Medea

In Greek mythology Medea was the daughter of King Aeetes of Colchis and niece of Circe, and later wife to Jason. She was a witch or sorceress.

Medea figured into the story of Jason and the Argonauts after Jason arrived in Colchis to claim the fleece as his own. King Aeetes of Colchis promised to give it to him only if he could perform certain tasks. First, Jason had to plow a field with fire-breathing oxen that he had to yoke himself. Then, Jason sowed the teeth of a dragon into a field. The teeth sprouted into an army of warriors. Jason was quick-thinking, however, and before they attacked him, he threw a rock into the crowd. Unable to decipher where the rock had come from, the soldiers attacked each other and defeated each other. Finally, Aeetes made Jason fight and kill the sleepless dragon that guarded the fleece. Jason then took the fleece and sailed away with Medea, who had fallen in love with him and helped him win the fleece. Medea distracted her father as they fled by killing her brother, Apsyrtus. In the flight, Atalanta was seriously wounded but healed by Medea.

On the way back to Thessaly, Medea prophesied that Euphemus, the Argo's helmsman, would one day rule over all Libya. This came true through Battus, a descendant of Euphemus.

The Argo then came to the island of Crete, guarded by the bronze man, Talos. Talos had one vein which went from his neck to his ankle, bound shut by only one bronze nail. Medea cast a spell on Talos to calm him; she removed the bronze nail and Talos bled to death. The Argo landed.
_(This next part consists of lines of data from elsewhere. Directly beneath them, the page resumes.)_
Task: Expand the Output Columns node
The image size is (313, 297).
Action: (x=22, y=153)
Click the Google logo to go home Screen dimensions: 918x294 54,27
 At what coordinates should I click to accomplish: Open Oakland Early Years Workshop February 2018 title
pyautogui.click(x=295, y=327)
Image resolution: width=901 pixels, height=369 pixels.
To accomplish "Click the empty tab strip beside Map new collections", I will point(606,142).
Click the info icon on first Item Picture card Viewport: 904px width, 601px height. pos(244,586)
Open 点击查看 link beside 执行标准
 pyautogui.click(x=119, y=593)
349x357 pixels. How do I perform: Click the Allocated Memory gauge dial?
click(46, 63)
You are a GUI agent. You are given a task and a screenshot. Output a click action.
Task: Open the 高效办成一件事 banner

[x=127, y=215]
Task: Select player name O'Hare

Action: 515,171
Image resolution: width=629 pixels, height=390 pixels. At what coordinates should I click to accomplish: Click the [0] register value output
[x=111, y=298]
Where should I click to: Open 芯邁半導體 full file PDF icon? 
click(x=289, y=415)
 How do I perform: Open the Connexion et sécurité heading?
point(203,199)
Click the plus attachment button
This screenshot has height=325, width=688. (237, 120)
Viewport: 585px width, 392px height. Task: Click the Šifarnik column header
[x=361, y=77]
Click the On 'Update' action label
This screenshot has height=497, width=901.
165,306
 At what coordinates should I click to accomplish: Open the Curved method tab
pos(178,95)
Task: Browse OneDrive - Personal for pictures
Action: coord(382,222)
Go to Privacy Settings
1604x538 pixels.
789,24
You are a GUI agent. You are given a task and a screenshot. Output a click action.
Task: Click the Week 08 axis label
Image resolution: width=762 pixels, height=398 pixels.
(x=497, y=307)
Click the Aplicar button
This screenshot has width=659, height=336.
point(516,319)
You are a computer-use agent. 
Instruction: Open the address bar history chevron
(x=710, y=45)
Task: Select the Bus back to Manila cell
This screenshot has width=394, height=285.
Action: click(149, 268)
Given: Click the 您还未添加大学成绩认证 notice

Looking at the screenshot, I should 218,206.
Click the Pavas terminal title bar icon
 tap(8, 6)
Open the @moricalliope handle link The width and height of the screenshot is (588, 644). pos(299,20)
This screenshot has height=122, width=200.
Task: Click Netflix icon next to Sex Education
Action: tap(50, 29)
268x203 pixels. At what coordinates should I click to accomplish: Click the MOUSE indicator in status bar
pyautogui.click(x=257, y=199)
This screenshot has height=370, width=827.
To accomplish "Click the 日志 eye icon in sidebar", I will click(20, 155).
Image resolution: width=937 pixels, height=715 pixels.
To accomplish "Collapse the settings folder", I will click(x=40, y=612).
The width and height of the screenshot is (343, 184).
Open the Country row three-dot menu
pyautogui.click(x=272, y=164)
While Jason searched for the Golden Fleece, Hera, who was still angry at Pelias, conspired to make him fall in love with Medea, whom she hoped would kill Pelias. When Jason and Medea returned, Pelias still refused to give up his throne. Medea conspired to have Pelias' own daughters kill him. She told them she could turn an old ram into a young ram by cutting up the old ram and boiling it (alternatively, she did this with Aeson, Jason's father). During the demonstration, a live, young ram jumped out of the pot. Excited, the girls cut their father into pieces and threw them into a pot. Pelias did not survive.

Having killed Pelias, Jason and Medea fled to Corinth.

When Jason deserted Medea for Glauce, daughter of the Corinthian King Creon, she killed Glauce, Creon, and her own two children and fled to Athens. Alternatively, Jason married Creusa, daughter of Creon. Medea got even by giving Creusa a cursed dress that stuck to her body and burned her to death as soon as she put it on.

Some said Medea married Achilles.

Fleeing from Jason, Medea made her way to Athens and married Aegeas, (one son: Medus) father of Theseus, whom he had abandoned as a baby. When Theseus returned to Athens, he did not reveal his true identity. He was welcomed by Aegeas, who was suspicious about the stranger who came to Athens. Aegeas' wife, Medea, tried to have Aegeas kill Theseus by asking him to capture the Marathonian Bull, but Theseus succeeded. She tried to poison him but at the last second, Aegeas recognized the sandals, shield and sword and knocked the wine glass out of Theseus' hand. Father and son were reunited.

Medea, with Medas, fled Athens. She founded Media.

Apollonius Rhodius, Argonautica; Apollodorus, Bibliotheke I, 23-28; Ovid, Metamorphoses VII, 1-424; Euripides, Medea.